1. The problem statement, all variables and given/known data
I have a problem in calculating cross-section in elektron-positron -> muon-antimuon scattering.

2. Relevant equations
In the relativistic limit, we find the differential cross-section of {e}+{e^-} -> {μ}+{μ^-} is

\frac{d\sigma}{d\Omega}=\frac{\alpha^2}{4s}*(1+cos^2{\theta}).

When I integrating over \theta, i get an answer:

\sigma=\frac{3*\pi*\alpha^2}{8*s},

but that is not the correct answer. Due to my reference (Halzen and Martin), the answer should be

\sigma=\frac{4*\pi*\alpha^2}{3*s}.

3. The attempt at a solution
Can someone help me through this problem? My intuition said I have mistaken the integration. But I've tried to re-integral-ing it, still not come up with correct solution.

2. Jul 25, 2016

BvU

Hello,

Is $d\Omega$ just $d\theta$ or has $\phi$ something to do with it too ?

Anyway, show your steps in detail, please. That makaes it easier to follow and point out where things may go wrong...

3. Jul 26, 2016

Muh. Fauzi M.

Hello Mr., thank you for your respond.

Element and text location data
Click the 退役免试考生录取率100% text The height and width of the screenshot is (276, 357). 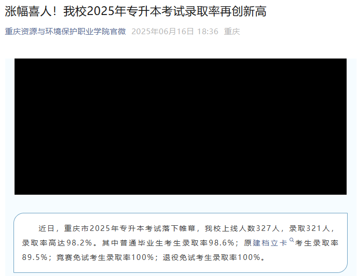[212, 257]
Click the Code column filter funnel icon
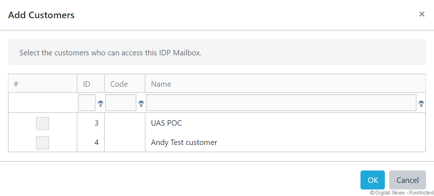 click(x=141, y=104)
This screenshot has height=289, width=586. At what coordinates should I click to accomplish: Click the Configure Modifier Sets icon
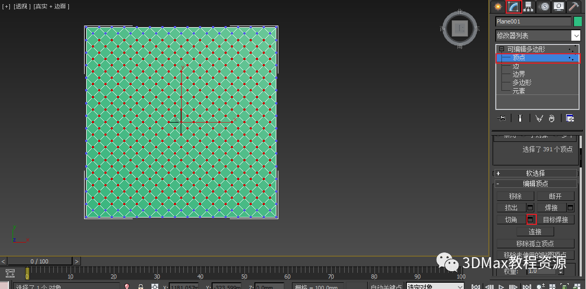[570, 118]
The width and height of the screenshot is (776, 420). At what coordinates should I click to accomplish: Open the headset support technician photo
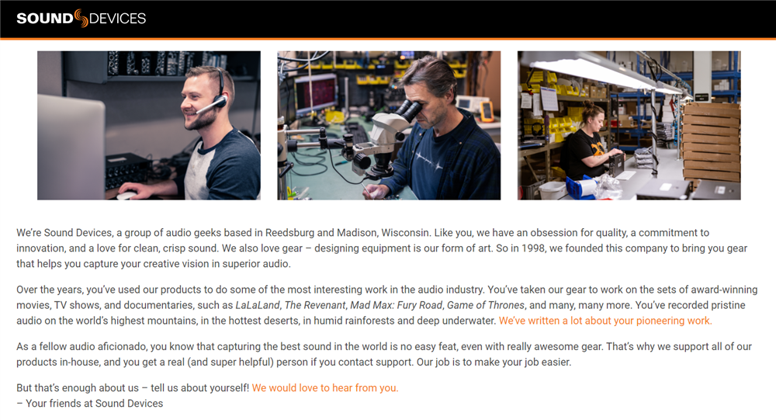tap(149, 125)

* _EXERCISE_:
From the cross-section thread, quote the passage that opens with the words "Is $d\Omega$ just" and stops after "Muh. Fauzi M.".

* _WORKED ANSWER_:
Is $d\Omega$ just $d\theta$ or has $\phi$ something to do with it too ?

Anyway, show your steps in detail, please. That makaes it easier to follow and point out where things may go wrong...

3. Jul 26, 2016

Muh. Fauzi M.